Contes des landes et des grèves/La princesse délivrée

Contes des landes et des grèvesHyacinthe Caillière Editeur (p. 170-179).

XVI

LA PRINCESSE DÉLIVRÉE


Il y avait une fois un roi et une reine qui faisaient mauvais ménage, car ils n’avaient pas d’enfants, et la reine se désolait, car le roi lui adressait souvent des reproches et menaçait même de la chasser.

Un jour qu’elle se promenait dans son jardin, elle y vit un monsieur de grande taille, bien habillé et bien fait de partout, sauf qu’il avait les pieds difformes ; il vint saluer la reine et lui demanda pourquoi elle avait la mine triste.

— Ah ! répondit-elle, j’en ai bien sujet ; je n’ai pas d’enfant et le roi veut me chasser pour prendre une autre femme.

— Je vais vous consoler, dit le monsieur : tenez, voici une pomme ; vous la couperez en quatre ; vous en donnerez le quart à votre mari, et vous mangerez les autres morceaux, et avant un an vous aurez une petite fille.

La reine remercia le monsieur, qui disparut on ne sait comment, et elle alla raconter au roi la rencontre qu’elle avait faite : elle lui donna le quart de la pomme et mangea les autres morceaux. Avant l’année révolue, elle mit au monde une petite fille qui était laide comme les sept péchés capitaux, et noire comme le diable. La reine eut peur de cette vilaine petite créature, et au lieu de la faire élever sous ses yeux, elle lui donna une nourrice, qu’elle mit à demeurer dans un appartement éloigné, et jamais elle n’allait la voir.

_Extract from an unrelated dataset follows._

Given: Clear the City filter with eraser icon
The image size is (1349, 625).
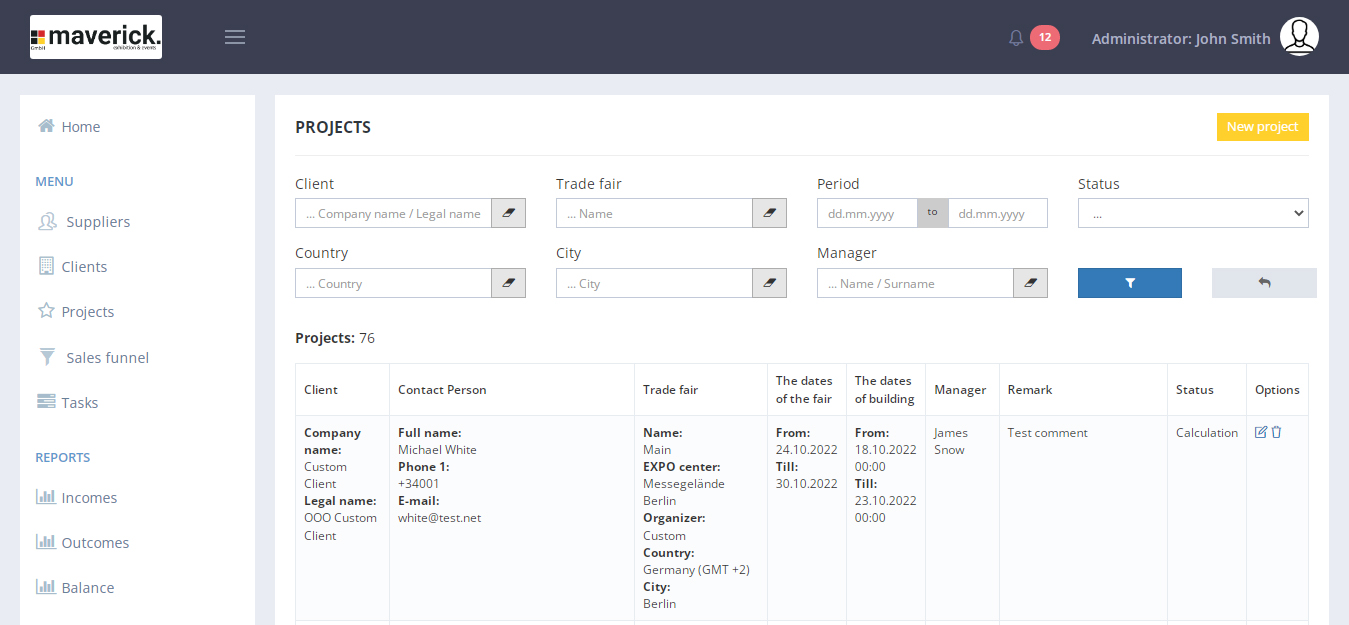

Un jour, la petite fille, qui avait commencé à parler dès l’âge de huit jours, dit à sa nourrice :

— Mon père et ma mère ne sont jamais venus me voir ; mais il faut qu’ils viennent aujourd’hui, car voici l’heure où je vais mourir.

La nourrice alla prévenir le roi et la reine, qui arrivèrent aussitôt, et ils eurent presque peur en voyant combien leur fille était laide, et en l’entendant parler comme une grande personne.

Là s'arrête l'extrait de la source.